From the entries below, copy out every line from the one containing "Open the Начать диагностику menu" down to the one containing "(x=47, y=28)", both included, without changing anything. Leave the pictures out.

Dataset records
________________________________________
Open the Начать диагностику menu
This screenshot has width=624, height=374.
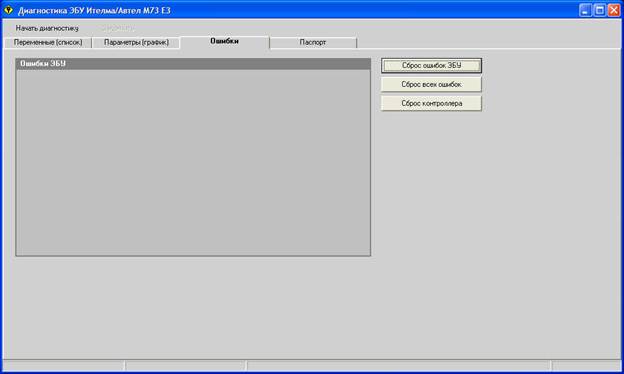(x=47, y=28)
________________________________________
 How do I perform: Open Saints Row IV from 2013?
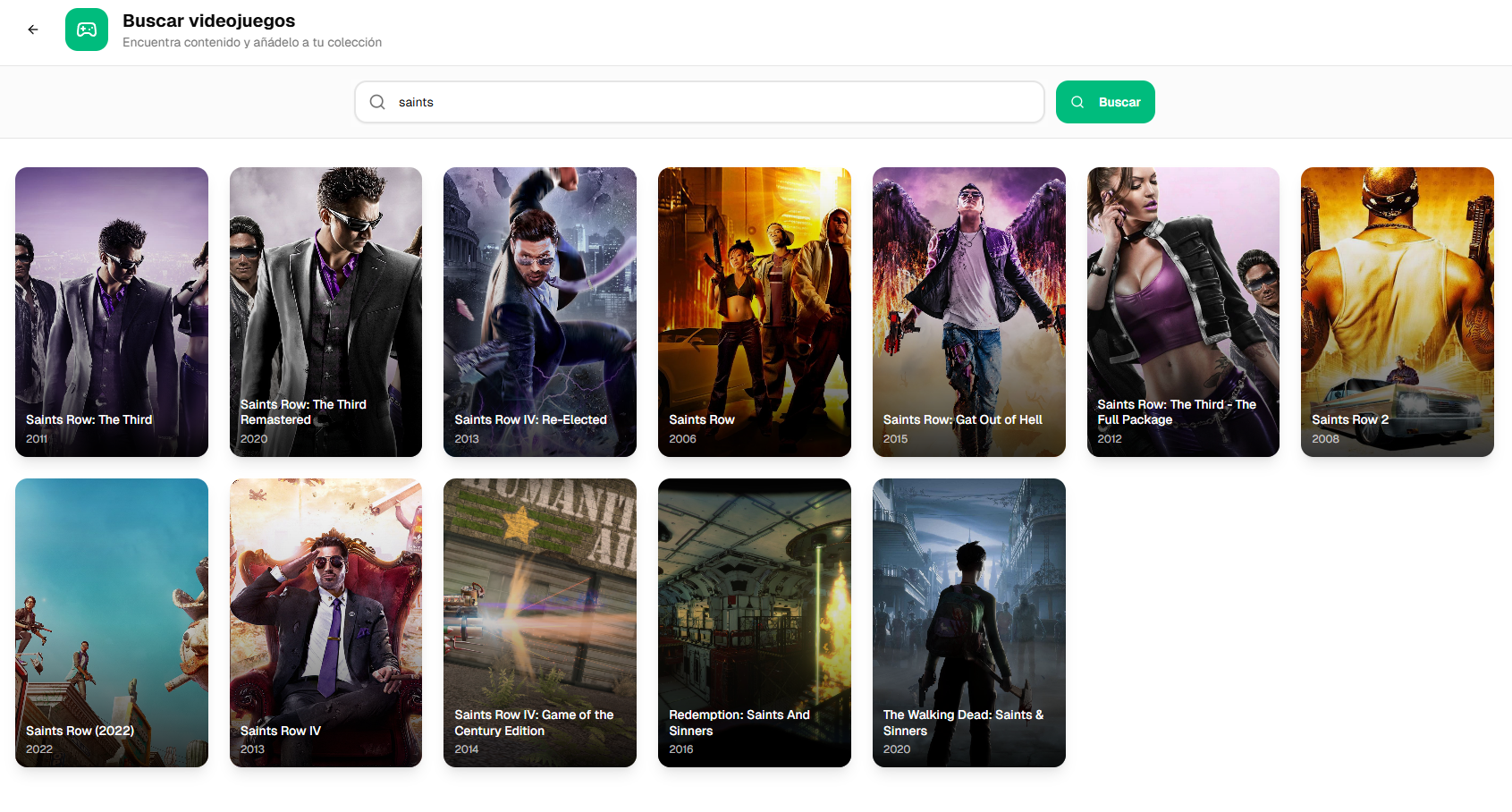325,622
________________________________________
Task solution
Open the Начать диагностику menu
This screenshot has width=624, height=374.
(x=47, y=28)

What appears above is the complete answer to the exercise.